_WORK TO COMPLETE_
For the records below, output every line from the one holding "This screenshot has height=544, width=800." through the final line, unaltered, and no other lines.

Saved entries

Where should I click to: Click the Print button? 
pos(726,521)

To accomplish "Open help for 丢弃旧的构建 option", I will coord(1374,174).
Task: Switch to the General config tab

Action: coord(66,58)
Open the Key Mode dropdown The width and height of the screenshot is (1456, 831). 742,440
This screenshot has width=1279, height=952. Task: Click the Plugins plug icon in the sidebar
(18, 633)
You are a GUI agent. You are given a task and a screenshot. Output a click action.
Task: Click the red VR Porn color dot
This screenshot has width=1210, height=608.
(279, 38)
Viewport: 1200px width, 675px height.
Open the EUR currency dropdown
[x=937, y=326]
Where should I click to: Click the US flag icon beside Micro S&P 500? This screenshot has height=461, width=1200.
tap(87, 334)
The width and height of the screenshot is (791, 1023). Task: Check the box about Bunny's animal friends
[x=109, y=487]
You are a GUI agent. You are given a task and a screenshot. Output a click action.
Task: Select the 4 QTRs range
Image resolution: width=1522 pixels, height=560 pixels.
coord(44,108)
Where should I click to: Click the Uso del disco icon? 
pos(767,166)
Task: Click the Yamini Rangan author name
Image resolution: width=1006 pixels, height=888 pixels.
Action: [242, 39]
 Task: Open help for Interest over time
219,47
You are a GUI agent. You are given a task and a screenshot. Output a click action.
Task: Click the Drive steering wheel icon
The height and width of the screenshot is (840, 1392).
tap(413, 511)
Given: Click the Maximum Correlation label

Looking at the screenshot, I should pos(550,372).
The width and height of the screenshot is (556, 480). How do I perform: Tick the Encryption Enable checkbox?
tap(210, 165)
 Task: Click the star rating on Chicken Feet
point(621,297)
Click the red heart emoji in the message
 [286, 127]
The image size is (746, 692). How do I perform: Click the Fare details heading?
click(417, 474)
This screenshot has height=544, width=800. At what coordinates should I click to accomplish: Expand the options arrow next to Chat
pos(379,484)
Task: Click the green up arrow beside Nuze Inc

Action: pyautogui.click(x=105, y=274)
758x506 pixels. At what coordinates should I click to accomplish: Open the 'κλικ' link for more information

_RESPONSE_
This screenshot has height=544, width=800. At what coordinates should I click to accomplish: Expand the options arrow next to Chat
pos(379,484)
Task: Click the green up arrow beside Nuze Inc

Action: pyautogui.click(x=105, y=274)
758x506 pixels. At what coordinates should I click to accomplish: Open the 'κλικ' link for more information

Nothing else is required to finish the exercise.